_Exercise goal_
Offset the lines starting at the one containing "Screenshot is 768x720." and ending at the one containing "Continuer sans accepter", both included, by writing them out again in full with their requests and adding 6 to every coordinate in the answers. Reproduce only those lines.

* START Information provided *

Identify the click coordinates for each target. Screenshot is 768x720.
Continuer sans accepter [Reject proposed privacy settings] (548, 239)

* END Information provided *
* START Information provided *

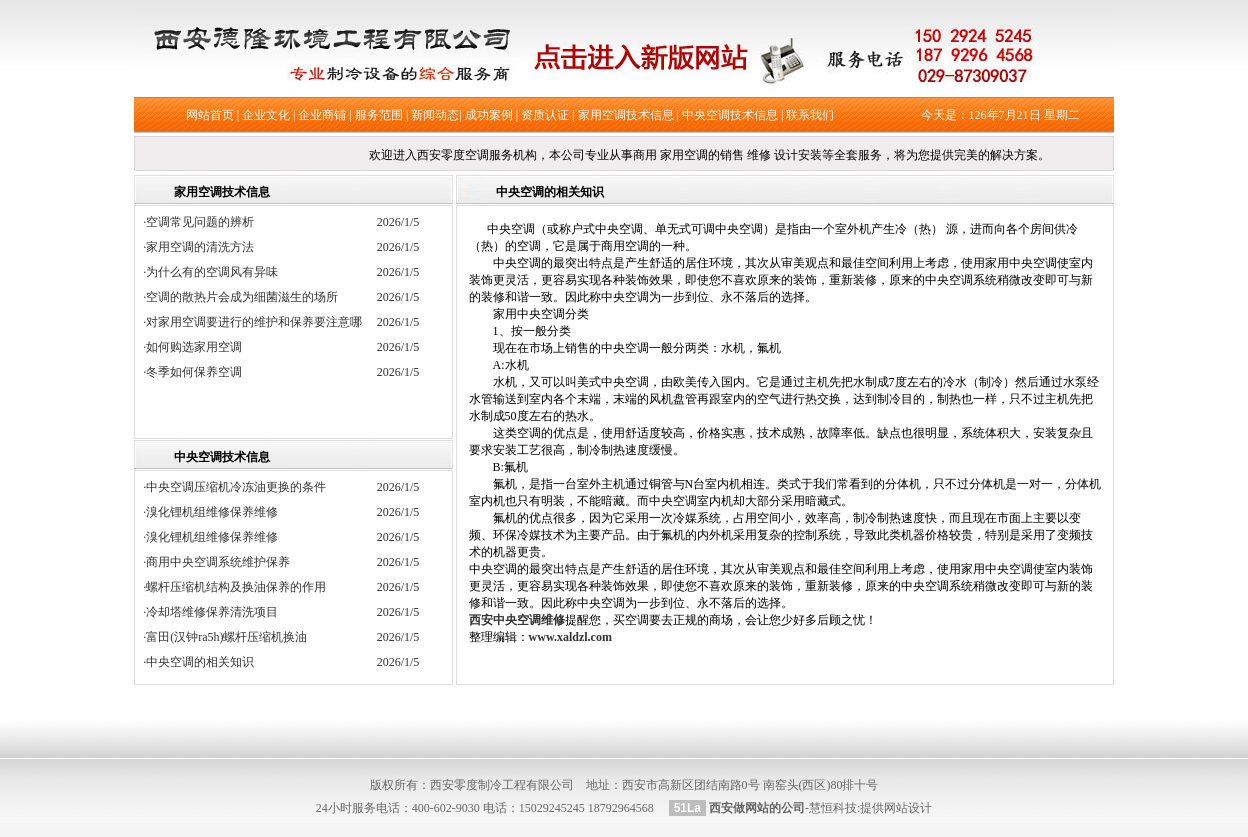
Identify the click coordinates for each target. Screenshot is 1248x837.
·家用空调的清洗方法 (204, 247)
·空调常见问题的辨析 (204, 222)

* END Information provided *

_Output for this exercise_
Identify the click coordinates for each target. Screenshot is 768x720.
Continuer sans accepter [Reject proposed privacy settings] (554, 245)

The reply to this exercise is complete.